• _WHAT IS REQUIRED_:
Extend the news report on the Georgetown professors' objection to the spending bill's mammography screening provision, picking up after its final paragraph.

[[ DOCUMENT PASSAGE, beginning ]]

January 18, 2016 — Two Georgetown University professors say a section of the recently passed Congressional spending bill effectively undermines science and the health of women.
At issue is the FY 2016 Consolidated Appropriations Act (H.R. 2019), passed in December, in which Congress requires private insurers to follow “outdated scientific guidance” for breast cancer screening coverage, say Lawrence O. Gostin, JD, and Kenneth Lin, M.D., MPH. Their JAMA Viewpoint, “A Public Health Framework for Screening Mammography: Evidence-Based Versus Politically Mandated Care,” was published online.
Last week (Jan. 11), after a rigorous review of scientific evidence, the U.S. Preventive Services Task Force recommended, as it did in 2009, mammography screening every other year for average-risk women beginning at age 50. There was no screening recommendation for women younger than 50. In 2002, the task force had recommended screening every one to two years beginning at 40.
Under the Affordable Care Act (ACA), private insurers are required to follow the recommendations of the task force, which is comprised of independent, volunteer experts. However, language in the recent spending bill overrides the ACA by directing insurers to follow the 2002 recommendations for mammography screening.
“The task force reviewed thousands of research studies over the past decade. Yet legislators with no medical or scientific education decided that the rigorous work carried out by the task force was all wrong, and that they have better advice for women. Congress is sowing public distrust in the integrity of science,” said Gostin, Georgetown University law professor and faculty director of its O’Neill Institute for National and Global Health Law.

[[ DOCUMENT PASSAGE, end ]]
[[ GIVEN INFORMATION, beginning ]]

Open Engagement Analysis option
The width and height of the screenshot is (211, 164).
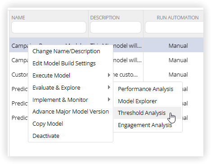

[[ GIVEN INFORMATION, end ]]

• _WRITTEN RESPONSE_:
“By insisting on referring to the 2002 recommendations, Congress is in fact making a scientific judgment,” said Lin, a family medicine physician at Georgetown University School of Medicine and an expert on cancer screening in the primary care setting. “This action strikes at the task force's credibility by saying it was right 2002, but was wrong in 2009 and is wrong now.”
Prior to the ACA, insurers had discretion to determine what screening, counseling and vaccinations to cover. Under the ACA, insurers provide cost-free access to preventive services based on modern evidence of effectiveness, as determined by groups such as the task force.
But when Congress required insurance coverage to link to “outdated public health guidance, it was making a scientific judgment for which it is distinctly unqualified,” Lin and Gostin write.
“The public’s health is best served when women’s personal decisions about screening are informed by evidence rather than political considerations,” they write. “Rather than benefiting women, political interference with science can discourage shared decision-making, increase harms from screening, and foster public doubt about the value and integrity of science.”